Friday, January 13, 2023

Rod Dreher: "On Leaving The Occult"

Rod Dreher has an interesting article at The American Conservative entitled, "On Leaving The Occult." The bulk of it is actually a letter he received from a woman that had spent some two decades involved in occult practices before becoming converted to Christianity and joining an orthodox church. She explains her history and how and why she got involved in the occult, some thoughts about her experiences with different occult groups, and then provides a list of what Christian ministers should know about people that have been in the occult but have returned to Christ. An interesting read.

    There are a few points that stood out to me. First of all, her gateway into the occult was accepting the concept of God as being a female. She writes: 

    I was raised Southern Baptist. Lots of activities. Not much faith. I remember being a little soured on church when I was 11 when my elderly Sunday school teacher broke down in tears talking about how boys were going to use us and pass us around like a pack of cigarettes. You had a reader write about this unsettling phenomenon of sexualizing Sunday school and youth groups before. When someone is hyper-focused on your virginity, you become aware they don't care about your soul. 

    ... I was confused and the impression that Evangelicalism left me that God was hyper-focused on my sexuality as a young woman only taught me to read the Bible via a very gendered and sexualized lens. After my father died, I left Christianity. All the women in the Bible, with precious few exceptions, it seemed to me were defined by sex. I was a deeply traumatized, broken, overweight 17-year-old with no future, who didn't know where her next meal was coming from and had just lost the last semi-stable person in her life. Of course I was vulnerable to the occult.

    In that moment, the concept of God as female was so incredibly healing for me. ...

From there she went on to embrace witchcraft and sorcery.  Of course, her delving into these groups didn't save her from the preoccupation with sexuality that soured her against her church in her youth: 

Ironically, these communities were obsessed with sex. There was this idea that sex abuse wasn't a thing in pagan and occult circles because they were more enlightened. But in truth if you objected to sexual abuse or harassment you were merely labeled uptight. I thought I was sexually enlightened until my poor decisions put me in a vulnerable position and I was raped. 

    Second, although she doesn't go into much detail on the summoning issue, she had this to say about demons:

So what do I mean when I talk about demons? I don't like talking about this, but maybe I should talk about it. It's inviting something in, and that something is dark and has a heaviness to it. It's something that sits and lurks, like the spiritual equivalent of an oil slick. It's scary, especially the first time, but often it isn't as scary as whatever very real need you have that drove you to this. It feels benignly malevolent, as if it isn't particularly interested in you, but doesn't exactly mean you well either. And it's easier the second time, and the third, etc... You romanticize it, like a spiritual drug that offers you the illusion of control. It doesn't really bring you what you want, but you cling to any small perceived success as vindication. Your life becomes more confusing, more filled with lies and cognitive dissonance. Everything feels like an illusion. Your relationships suffer. You realize the ritual and the "magic" isn't doing anything so you seek a relationship with the demon, but the demon doesn't want a relationship. It wants to consume you.
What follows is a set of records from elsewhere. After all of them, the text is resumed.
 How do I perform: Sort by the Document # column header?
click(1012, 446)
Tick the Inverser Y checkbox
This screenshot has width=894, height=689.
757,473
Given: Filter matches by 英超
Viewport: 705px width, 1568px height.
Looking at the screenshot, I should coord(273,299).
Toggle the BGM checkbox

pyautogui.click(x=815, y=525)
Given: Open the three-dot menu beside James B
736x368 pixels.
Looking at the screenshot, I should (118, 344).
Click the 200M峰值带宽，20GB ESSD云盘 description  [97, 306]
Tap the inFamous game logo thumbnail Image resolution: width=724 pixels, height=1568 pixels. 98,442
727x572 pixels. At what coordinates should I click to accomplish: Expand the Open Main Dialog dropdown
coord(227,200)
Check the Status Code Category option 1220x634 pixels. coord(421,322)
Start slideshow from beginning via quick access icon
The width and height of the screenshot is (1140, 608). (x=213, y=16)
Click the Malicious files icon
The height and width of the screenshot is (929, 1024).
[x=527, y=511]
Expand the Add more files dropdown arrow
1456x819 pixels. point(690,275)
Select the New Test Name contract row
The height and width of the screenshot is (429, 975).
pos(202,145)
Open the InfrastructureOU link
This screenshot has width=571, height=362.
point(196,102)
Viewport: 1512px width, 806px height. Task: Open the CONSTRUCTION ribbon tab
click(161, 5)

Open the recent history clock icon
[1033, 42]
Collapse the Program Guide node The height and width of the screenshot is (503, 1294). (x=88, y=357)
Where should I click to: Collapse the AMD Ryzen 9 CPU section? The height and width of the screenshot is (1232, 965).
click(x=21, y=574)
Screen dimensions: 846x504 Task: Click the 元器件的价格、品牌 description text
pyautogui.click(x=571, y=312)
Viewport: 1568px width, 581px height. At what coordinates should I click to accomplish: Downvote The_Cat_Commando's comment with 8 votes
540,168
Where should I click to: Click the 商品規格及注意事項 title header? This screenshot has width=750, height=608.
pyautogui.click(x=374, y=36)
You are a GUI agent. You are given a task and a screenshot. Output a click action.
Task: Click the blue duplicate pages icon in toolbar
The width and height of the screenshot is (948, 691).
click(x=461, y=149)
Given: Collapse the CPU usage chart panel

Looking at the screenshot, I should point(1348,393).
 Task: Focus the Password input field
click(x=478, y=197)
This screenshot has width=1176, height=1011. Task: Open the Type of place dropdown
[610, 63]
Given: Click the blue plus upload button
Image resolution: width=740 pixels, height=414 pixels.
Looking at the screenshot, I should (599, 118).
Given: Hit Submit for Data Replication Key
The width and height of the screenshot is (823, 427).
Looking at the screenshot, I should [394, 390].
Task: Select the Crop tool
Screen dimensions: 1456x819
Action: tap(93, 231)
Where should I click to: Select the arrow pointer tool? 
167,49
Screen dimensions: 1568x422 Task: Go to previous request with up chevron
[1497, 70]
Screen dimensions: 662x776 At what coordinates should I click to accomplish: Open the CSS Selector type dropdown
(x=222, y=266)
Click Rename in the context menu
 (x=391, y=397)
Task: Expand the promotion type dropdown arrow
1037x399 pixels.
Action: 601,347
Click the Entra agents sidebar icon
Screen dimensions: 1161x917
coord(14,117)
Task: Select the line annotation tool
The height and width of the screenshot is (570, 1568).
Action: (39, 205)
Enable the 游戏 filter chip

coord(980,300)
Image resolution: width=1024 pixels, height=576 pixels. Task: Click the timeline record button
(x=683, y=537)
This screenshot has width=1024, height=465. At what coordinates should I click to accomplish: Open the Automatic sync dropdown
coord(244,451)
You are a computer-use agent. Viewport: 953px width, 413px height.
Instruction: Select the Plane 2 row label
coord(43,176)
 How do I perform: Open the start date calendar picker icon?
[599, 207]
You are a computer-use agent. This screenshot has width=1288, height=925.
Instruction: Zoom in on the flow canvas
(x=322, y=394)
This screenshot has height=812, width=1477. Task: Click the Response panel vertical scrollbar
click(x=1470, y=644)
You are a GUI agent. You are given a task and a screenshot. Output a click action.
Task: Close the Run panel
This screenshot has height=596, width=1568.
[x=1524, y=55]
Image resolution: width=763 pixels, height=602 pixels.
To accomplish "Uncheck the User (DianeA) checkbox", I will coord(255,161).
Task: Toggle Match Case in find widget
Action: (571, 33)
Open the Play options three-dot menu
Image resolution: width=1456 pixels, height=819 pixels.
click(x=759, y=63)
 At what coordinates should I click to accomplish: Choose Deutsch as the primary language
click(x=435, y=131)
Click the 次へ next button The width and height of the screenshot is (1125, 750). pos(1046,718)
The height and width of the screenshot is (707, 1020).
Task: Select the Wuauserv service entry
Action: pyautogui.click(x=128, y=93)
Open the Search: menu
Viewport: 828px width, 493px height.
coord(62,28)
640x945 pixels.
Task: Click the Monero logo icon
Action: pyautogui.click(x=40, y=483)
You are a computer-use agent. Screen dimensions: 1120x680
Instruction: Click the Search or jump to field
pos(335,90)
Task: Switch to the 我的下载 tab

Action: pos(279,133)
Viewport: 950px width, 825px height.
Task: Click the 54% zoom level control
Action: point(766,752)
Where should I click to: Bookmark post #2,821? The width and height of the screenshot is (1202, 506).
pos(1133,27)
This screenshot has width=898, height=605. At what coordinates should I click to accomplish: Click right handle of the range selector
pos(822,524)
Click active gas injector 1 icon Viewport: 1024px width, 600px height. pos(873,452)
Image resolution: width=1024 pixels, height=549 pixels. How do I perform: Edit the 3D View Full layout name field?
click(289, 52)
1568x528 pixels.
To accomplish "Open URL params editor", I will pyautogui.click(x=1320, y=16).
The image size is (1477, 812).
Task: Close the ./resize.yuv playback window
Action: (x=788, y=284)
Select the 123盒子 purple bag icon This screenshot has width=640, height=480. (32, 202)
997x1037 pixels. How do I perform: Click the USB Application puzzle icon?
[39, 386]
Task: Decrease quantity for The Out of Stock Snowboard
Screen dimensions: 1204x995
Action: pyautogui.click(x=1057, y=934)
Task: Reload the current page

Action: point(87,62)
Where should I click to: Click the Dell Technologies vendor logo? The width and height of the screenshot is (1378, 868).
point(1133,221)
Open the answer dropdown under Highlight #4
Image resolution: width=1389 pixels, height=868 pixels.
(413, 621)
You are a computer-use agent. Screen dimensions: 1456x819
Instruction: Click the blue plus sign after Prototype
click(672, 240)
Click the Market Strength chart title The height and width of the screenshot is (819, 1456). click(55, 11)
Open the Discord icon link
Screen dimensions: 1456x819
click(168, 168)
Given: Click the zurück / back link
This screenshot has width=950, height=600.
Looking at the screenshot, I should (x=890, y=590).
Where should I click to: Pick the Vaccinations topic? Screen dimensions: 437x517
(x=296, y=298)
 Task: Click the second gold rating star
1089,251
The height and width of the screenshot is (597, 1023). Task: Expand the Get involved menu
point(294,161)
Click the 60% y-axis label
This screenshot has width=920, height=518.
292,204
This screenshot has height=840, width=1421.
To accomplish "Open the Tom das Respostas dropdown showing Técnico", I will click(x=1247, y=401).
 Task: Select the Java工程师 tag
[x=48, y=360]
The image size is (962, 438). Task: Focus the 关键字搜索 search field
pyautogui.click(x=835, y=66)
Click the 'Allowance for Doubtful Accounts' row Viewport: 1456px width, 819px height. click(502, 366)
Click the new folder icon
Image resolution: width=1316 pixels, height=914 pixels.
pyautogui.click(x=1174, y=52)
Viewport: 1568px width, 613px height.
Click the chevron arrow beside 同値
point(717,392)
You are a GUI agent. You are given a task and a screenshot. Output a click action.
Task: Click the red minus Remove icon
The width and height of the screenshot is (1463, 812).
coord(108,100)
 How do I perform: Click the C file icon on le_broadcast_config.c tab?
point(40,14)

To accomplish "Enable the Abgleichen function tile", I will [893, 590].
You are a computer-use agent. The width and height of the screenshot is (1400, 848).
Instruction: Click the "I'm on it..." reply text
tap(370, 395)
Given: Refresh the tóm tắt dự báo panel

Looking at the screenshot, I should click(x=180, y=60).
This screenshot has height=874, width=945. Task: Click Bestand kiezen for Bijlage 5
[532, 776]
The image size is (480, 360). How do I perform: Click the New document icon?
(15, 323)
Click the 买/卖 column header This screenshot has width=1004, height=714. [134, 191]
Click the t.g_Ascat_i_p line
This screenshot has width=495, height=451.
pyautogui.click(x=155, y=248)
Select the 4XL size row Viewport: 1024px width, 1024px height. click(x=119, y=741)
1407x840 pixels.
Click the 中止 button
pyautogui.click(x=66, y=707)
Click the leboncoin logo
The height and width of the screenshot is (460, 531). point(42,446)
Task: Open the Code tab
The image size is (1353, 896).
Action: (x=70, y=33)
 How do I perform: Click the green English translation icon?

She further notes that "[w]ith some distance, I now believe that the real goal of demons is to drive you to suicide, so you are theirs forever." If she only knew. Demons hate us because we have things they will never have: a physical body and the opportunity for spiritual growth and redemption. Their only purpose in existence is to try and deprive us of what they don't have and suicide effectively does both, even if the loss of the body is only temporary until the resurrection.

    Third, out of her list of advice for teachers and ministers, I found this one particularly interesting: "You don't have to convince them of the reality of evil, but it's going to be hard to convince them of the reality of good. The idea that God loves and forgives them is going to be incredibly hard for them to accept."